Publio Vetio Escato, con dos legiones de marsos, había partido de las cercanías de Aesernia un mes antes, para dirigirse a Alba Fucentia, donde se encontró con Quinto Popedio Silo que asediaba la ciudad, de derechos latinos, muy fortificada y decidida a resistir. Silo había optado por permanecer en territorio marso para presionar al máximo a los romanos, pero por sus servicios de espionaje sabía que los romanos estaban entrenando tropas en Carseoli y Varia.

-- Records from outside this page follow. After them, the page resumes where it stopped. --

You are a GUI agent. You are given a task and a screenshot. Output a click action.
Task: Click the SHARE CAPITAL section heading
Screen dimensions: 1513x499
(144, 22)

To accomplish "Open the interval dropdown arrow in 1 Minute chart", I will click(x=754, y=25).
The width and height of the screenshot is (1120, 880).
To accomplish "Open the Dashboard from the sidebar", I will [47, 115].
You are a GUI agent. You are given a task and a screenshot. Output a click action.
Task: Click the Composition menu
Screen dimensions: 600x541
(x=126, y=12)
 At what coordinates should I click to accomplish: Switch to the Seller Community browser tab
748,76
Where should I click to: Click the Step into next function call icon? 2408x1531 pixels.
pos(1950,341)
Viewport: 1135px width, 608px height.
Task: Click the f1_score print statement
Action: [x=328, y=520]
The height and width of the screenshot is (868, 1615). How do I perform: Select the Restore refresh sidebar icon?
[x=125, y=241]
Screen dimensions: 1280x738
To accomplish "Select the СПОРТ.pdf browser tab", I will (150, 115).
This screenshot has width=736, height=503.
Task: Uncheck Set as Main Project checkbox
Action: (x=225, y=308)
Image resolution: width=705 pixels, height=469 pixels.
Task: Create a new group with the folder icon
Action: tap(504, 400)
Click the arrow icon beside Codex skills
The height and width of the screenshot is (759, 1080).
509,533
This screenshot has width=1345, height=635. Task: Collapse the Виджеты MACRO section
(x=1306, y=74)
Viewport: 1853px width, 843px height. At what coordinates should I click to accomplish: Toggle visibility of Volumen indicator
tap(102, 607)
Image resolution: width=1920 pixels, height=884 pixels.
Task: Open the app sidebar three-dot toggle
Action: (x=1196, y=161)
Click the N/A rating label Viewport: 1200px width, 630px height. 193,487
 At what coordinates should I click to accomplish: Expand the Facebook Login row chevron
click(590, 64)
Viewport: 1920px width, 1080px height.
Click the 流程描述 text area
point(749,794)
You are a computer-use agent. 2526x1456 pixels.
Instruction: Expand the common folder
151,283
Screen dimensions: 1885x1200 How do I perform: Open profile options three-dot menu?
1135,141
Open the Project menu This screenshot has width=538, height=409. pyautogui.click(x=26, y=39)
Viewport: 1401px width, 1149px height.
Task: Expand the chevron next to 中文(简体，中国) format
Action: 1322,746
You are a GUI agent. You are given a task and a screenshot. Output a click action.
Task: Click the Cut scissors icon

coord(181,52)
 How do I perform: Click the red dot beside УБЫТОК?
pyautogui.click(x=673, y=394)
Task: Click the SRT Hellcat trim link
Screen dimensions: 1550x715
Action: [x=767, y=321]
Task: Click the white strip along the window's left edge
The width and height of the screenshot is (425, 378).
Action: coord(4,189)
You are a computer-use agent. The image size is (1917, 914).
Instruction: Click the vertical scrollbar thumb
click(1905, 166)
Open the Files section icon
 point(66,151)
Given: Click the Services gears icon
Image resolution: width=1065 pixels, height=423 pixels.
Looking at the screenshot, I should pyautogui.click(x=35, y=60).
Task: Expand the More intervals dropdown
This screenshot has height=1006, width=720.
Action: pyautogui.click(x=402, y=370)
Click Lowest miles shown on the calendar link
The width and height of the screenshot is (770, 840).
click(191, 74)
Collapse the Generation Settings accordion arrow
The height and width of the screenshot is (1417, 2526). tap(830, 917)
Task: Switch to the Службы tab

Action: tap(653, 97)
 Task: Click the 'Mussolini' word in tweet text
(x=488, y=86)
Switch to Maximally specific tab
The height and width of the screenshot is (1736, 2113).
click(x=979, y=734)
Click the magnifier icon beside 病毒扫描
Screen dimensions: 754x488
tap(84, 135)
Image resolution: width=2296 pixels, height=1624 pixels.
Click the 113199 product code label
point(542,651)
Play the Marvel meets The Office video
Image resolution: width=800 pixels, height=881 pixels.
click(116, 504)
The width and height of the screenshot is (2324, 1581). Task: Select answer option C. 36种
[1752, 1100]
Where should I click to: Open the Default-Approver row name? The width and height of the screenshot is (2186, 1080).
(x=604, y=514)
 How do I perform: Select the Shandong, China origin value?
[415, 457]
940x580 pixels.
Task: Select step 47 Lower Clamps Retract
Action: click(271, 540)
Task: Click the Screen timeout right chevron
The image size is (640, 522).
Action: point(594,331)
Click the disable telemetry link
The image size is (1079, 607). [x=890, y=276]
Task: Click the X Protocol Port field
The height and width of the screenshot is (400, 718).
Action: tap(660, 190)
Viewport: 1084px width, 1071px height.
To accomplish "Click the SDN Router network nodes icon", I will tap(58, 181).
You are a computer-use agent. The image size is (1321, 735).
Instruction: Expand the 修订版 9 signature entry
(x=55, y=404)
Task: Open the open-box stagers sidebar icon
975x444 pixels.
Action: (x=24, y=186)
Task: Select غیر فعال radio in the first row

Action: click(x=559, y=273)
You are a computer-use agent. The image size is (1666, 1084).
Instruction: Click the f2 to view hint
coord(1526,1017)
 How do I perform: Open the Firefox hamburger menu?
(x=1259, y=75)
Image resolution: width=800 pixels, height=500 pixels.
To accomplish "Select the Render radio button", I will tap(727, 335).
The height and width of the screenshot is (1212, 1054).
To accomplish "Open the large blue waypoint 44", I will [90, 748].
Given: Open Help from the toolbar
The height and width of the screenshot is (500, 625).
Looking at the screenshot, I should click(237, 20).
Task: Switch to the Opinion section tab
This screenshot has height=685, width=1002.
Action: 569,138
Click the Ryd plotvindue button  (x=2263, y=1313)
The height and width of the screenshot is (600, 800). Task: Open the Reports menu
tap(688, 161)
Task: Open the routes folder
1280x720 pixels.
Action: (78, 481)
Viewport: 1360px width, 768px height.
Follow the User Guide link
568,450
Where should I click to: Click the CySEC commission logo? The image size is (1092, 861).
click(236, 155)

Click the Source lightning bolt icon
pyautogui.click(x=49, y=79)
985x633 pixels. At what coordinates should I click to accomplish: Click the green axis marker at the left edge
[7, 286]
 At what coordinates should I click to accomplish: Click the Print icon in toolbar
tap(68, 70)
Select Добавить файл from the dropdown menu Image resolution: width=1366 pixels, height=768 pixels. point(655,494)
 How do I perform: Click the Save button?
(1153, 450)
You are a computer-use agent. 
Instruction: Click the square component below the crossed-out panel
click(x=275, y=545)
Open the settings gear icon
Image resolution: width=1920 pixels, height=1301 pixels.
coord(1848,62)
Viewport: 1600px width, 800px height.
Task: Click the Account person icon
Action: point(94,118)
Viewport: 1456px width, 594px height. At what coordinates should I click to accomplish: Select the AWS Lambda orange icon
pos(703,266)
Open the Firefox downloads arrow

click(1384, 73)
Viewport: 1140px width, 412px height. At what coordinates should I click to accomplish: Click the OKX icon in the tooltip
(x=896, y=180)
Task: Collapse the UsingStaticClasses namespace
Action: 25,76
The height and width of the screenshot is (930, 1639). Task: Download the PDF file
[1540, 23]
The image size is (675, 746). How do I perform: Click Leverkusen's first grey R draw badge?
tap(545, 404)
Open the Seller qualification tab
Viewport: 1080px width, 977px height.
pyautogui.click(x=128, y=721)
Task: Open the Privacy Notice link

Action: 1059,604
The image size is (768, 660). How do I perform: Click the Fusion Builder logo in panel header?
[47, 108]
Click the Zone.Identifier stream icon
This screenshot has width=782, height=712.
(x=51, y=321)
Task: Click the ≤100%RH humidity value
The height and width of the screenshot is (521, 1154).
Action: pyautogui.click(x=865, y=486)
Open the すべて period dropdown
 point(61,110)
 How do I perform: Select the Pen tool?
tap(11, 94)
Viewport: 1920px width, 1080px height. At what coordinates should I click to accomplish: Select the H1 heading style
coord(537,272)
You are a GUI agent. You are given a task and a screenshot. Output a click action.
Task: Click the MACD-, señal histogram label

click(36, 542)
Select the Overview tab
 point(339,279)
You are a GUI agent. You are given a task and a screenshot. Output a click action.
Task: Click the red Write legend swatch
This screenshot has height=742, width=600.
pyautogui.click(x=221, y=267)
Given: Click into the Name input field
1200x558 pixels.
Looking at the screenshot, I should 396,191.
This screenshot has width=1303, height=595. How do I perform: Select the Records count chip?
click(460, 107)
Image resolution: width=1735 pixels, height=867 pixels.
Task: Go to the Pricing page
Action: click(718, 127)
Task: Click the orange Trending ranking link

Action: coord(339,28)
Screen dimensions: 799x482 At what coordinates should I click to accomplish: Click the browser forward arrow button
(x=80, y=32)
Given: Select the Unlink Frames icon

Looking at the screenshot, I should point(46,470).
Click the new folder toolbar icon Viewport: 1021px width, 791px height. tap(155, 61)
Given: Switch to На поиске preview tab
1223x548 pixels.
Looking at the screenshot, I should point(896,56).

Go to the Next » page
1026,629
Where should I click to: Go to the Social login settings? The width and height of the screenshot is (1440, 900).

—Ve a echar un vistazo —dijo a Escato.
Al encontrarse con Presenteio y sus pelignos cerca de Antinum, recibió un detallado informe sobre la derrota de Perperna en el paso occidental; Presenteio seguía hacia el este para entregar el botín de armamento y aprovecharlo en la campaña de reclutamiento de los pelignos. Escato se dirigió al Oeste e hizo exactamente lo que Mario había previsto que haría un itálico astuto: dispuso buenos vigías en las cumbres en la orilla este del Velinus, y, mientras tanto, construyó un campamento en esa orilla a medio camino entre los dos puentes, y, cuando estaba pensando que debía internarse más hacia Carseoli, un mensajero llegó con la noticia de que un ejército romano cruzaba el puente situado más al sur.
Con increíble placer, el propio Escato observó cómo Lupo pasaba sus tropas de una orilla a otra, cometiendo todos los errores posibles, pues consintió en que rompieran filas antes de cruzarlo y las dejó sin formar una vez llegadas a la otra orilla. Para Lupo lo único que contaba era el convoy de pertrechos; estaba en el puente, vestido sólo con una túnica, cuando Escato cayó con sus marsos sobre las legiones. En el campo quedaron ocho mil soldados romanos, incluido Publio Rutilio Lupo y su legado, Marco Valerio Mesala. Lograrían escapar unos dos mil, arrastrando los carros fuera del puente y despojándose de mallas, cascos y espadas para echar a correr hacia Carseoli. Era el undécimo día de junio.
La batalla, si así podía llamarse, se produjo a finales de la tarde. Escato decidió permanecer sobre el terreno en vez de hacer que sus tropas regresaran al campamento. Al amanecer del día siguiente comenzarían a despojar a los cadáveres, amontonándolos una vez desnudos para quemarlos, y arrastrando a la otra orilla los carros abandonados. Sin duda estarían cargados de trigo y otros víveres. Y les servirían para transportar el armamento capturado. ¡Una magnífica jugada! ¡Derrotar a los romanos, pensó Escato complacido, era tan fácil como dar azotes a un niño! ¡Ni siquiera sabían cómo protegerse maniobrando en terreno enemigo! Eso sí que era raro. ¿Cómo se las habrían arreglado para conquistar medio mundo y mantenerlo subyugado?